Required action = Output only the lines of the entries that follow, starting at the one with "Task: Toggle Quick Mask mode" and running down to the one with "Click the present", both included and unchanged.
+++ Information given
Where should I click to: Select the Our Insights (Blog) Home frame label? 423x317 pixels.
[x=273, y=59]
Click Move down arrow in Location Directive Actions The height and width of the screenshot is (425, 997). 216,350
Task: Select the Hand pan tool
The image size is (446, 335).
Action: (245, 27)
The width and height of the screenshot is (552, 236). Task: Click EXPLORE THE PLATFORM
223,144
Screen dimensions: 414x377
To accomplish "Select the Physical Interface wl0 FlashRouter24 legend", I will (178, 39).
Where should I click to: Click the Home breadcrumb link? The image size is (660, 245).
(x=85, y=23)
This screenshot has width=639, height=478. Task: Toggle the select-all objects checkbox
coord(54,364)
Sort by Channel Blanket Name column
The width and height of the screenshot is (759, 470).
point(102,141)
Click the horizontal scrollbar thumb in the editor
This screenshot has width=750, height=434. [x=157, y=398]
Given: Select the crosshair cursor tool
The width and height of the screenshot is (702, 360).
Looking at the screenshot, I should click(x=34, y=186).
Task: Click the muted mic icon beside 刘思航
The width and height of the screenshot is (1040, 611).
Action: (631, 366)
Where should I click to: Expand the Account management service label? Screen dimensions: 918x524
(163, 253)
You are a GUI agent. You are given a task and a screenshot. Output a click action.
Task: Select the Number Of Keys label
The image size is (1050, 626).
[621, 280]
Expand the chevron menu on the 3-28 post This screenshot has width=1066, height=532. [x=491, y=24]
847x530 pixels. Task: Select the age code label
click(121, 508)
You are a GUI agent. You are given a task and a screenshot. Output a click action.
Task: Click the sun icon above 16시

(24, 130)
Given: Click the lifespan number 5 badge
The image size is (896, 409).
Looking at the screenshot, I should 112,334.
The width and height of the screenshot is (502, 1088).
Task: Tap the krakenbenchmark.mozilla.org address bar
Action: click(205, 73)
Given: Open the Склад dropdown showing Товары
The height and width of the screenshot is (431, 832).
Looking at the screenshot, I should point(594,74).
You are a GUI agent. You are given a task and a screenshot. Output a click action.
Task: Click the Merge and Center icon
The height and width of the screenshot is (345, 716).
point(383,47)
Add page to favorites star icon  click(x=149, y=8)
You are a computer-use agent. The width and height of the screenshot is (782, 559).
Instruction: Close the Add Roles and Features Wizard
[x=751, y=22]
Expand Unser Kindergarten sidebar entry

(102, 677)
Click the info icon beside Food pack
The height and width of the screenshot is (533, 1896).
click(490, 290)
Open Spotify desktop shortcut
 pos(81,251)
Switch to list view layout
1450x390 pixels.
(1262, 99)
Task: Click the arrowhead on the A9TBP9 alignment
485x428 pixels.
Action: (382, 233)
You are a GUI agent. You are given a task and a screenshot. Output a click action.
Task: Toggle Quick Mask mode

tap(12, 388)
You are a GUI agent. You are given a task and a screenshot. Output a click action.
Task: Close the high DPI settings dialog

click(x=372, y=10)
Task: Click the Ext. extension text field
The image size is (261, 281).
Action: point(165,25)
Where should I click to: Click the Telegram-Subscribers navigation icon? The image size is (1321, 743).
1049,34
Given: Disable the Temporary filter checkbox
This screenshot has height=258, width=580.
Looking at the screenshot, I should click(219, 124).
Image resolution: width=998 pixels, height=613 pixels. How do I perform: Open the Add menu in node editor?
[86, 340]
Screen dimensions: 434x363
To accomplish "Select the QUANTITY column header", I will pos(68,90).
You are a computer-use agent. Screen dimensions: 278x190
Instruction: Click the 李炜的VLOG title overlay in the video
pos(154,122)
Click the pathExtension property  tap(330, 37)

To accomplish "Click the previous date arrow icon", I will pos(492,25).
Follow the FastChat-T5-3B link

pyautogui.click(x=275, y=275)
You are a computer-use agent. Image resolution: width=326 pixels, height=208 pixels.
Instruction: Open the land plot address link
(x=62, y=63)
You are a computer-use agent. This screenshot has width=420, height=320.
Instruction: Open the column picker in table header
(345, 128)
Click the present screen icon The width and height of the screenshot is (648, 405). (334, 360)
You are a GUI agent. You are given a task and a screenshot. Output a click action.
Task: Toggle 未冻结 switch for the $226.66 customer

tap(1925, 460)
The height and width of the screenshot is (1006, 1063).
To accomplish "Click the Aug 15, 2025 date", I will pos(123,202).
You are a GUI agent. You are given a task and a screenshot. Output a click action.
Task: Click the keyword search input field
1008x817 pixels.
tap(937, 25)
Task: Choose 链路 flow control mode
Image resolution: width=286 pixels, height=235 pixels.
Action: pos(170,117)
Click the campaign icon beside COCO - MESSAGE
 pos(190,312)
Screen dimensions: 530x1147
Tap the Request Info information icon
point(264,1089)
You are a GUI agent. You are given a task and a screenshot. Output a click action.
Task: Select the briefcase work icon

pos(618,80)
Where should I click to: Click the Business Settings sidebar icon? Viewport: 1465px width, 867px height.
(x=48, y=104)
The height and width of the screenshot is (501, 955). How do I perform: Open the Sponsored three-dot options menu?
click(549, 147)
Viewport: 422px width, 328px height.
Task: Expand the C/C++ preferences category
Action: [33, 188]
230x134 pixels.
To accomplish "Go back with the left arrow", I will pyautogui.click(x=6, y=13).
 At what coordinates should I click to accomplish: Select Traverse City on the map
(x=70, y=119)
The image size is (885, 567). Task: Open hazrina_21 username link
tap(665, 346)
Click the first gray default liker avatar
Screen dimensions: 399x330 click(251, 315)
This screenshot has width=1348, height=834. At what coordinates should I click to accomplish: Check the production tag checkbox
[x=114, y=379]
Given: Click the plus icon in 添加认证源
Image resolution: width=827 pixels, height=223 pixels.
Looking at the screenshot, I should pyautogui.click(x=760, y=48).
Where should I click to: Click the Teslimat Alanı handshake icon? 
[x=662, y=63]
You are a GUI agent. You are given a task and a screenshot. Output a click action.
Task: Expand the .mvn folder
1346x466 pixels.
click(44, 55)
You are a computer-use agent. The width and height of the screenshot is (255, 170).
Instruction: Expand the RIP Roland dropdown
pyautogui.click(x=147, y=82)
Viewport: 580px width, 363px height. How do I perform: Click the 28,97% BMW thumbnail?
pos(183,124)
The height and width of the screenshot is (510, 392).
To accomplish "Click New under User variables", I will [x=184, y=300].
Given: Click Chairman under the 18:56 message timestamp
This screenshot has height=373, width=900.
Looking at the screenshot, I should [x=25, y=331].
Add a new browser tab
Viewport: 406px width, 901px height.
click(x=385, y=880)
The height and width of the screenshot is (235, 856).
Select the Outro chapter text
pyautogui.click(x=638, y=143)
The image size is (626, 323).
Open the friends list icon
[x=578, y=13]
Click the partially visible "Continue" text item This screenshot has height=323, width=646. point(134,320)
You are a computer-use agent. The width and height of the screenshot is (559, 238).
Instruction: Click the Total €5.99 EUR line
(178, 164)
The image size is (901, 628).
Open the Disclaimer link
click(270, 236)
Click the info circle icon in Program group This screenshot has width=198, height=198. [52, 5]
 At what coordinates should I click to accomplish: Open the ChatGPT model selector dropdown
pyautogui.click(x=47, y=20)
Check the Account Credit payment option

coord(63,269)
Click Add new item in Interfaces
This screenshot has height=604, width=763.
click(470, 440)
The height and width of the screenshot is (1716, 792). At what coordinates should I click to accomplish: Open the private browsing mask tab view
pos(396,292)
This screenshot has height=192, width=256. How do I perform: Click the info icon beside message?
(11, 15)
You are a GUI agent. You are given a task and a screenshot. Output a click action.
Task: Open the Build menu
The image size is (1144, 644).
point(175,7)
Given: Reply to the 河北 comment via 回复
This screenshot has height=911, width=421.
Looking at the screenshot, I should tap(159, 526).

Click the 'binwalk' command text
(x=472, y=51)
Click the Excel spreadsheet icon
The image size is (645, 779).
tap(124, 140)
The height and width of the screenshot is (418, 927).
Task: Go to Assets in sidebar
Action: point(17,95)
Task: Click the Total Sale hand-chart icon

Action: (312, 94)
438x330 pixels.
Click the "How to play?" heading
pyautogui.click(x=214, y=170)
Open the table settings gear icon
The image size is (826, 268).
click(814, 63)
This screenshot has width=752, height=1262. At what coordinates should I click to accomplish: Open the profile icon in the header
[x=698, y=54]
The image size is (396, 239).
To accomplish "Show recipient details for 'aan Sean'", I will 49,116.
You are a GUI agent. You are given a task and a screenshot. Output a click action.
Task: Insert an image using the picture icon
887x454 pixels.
++++++
Response to the exercise =
Task: Toggle Quick Mask mode

tap(12, 388)
You are a GUI agent. You are given a task and a screenshot. Output a click action.
Task: Close the high DPI settings dialog

click(x=372, y=10)
Task: Click the Ext. extension text field
The image size is (261, 281).
Action: point(165,25)
Where should I click to: Click the Telegram-Subscribers navigation icon? The image size is (1321, 743).
1049,34
Given: Disable the Temporary filter checkbox
This screenshot has height=258, width=580.
Looking at the screenshot, I should click(219, 124).
Image resolution: width=998 pixels, height=613 pixels. How do I perform: Open the Add menu in node editor?
[86, 340]
Screen dimensions: 434x363
To accomplish "Select the QUANTITY column header", I will pos(68,90).
You are a computer-use agent. Screen dimensions: 278x190
Instruction: Click the 李炜的VLOG title overlay in the video
pos(154,122)
Click the pathExtension property  tap(330, 37)

To accomplish "Click the previous date arrow icon", I will pos(492,25).
Follow the FastChat-T5-3B link

pyautogui.click(x=275, y=275)
You are a computer-use agent. Image resolution: width=326 pixels, height=208 pixels.
Instruction: Open the land plot address link
(x=62, y=63)
You are a computer-use agent. This screenshot has width=420, height=320.
Instruction: Open the column picker in table header
(345, 128)
Click the present screen icon The width and height of the screenshot is (648, 405). (334, 360)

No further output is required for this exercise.